▸ **SET EXERCISE**:
Pick out every line in the listing below that contains the string "pyautogui", with case counting, and copy each of those lines.

▸ **DATASET RECORDS**:
---

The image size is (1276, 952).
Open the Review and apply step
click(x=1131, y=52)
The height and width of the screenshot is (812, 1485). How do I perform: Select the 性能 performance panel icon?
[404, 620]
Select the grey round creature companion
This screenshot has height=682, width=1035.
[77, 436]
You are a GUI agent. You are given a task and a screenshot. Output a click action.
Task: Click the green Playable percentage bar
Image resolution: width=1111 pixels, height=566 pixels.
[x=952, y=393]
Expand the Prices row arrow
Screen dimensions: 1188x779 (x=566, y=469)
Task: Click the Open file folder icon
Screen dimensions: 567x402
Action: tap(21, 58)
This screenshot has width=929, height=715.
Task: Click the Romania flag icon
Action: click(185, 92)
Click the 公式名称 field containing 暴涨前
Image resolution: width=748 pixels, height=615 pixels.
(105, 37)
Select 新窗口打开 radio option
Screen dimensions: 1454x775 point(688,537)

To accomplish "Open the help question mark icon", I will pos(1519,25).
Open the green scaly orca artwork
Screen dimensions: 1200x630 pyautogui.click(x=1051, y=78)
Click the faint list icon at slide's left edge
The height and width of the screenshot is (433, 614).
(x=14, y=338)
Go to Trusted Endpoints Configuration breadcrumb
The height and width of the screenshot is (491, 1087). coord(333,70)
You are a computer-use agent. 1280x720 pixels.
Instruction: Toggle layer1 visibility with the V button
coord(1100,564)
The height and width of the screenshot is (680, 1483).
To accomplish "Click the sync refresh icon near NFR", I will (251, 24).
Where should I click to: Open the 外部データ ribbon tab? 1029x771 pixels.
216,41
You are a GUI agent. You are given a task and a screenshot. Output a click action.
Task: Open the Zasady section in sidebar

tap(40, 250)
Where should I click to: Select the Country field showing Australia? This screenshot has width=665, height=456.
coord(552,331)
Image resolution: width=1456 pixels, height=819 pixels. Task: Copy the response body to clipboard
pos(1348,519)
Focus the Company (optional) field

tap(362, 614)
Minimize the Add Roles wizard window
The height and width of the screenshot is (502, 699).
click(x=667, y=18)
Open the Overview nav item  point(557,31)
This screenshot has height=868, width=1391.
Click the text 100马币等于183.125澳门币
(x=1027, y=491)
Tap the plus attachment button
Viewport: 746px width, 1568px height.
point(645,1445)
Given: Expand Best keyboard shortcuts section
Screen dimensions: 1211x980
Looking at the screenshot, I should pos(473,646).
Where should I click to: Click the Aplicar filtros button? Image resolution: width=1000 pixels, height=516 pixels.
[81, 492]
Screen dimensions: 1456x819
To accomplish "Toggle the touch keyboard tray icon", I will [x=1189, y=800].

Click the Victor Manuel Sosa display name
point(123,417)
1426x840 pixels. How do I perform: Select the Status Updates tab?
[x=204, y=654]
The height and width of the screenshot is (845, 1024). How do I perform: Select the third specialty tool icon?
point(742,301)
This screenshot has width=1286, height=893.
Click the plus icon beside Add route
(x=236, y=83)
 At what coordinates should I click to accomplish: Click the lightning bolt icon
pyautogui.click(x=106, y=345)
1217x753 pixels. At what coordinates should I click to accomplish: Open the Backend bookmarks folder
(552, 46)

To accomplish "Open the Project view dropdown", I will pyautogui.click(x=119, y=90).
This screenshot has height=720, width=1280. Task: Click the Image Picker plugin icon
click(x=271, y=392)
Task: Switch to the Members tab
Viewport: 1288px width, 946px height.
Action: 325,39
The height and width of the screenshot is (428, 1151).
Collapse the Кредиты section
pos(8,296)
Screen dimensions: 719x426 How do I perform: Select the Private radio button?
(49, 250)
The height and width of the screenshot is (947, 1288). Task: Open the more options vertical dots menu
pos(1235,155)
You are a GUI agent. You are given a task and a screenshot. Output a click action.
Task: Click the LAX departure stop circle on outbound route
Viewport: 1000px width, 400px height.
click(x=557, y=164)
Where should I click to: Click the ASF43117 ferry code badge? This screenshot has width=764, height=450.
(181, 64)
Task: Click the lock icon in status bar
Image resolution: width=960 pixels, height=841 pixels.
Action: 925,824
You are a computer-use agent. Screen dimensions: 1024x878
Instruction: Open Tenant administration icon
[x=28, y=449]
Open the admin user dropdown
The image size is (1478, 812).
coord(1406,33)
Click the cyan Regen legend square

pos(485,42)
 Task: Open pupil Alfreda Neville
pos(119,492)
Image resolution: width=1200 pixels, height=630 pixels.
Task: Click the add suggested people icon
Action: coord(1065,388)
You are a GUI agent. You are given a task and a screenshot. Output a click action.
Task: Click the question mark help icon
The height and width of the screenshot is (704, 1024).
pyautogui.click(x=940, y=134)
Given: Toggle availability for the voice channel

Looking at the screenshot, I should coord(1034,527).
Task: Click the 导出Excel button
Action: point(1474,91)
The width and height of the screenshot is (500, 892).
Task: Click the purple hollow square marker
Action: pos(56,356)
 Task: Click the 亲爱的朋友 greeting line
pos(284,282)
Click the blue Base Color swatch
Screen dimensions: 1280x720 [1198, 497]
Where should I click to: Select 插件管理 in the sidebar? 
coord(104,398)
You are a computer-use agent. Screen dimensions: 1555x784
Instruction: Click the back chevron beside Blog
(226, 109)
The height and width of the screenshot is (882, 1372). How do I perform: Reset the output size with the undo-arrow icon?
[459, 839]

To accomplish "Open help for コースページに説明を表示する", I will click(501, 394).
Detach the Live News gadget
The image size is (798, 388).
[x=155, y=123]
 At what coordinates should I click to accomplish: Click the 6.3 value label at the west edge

---

▸ **FULL RESPONSE**:
Screen dimensions: 1200x630 pyautogui.click(x=1051, y=78)
pyautogui.click(x=106, y=345)
To accomplish "Open the Project view dropdown", I will pyautogui.click(x=119, y=90).
pyautogui.click(x=940, y=134)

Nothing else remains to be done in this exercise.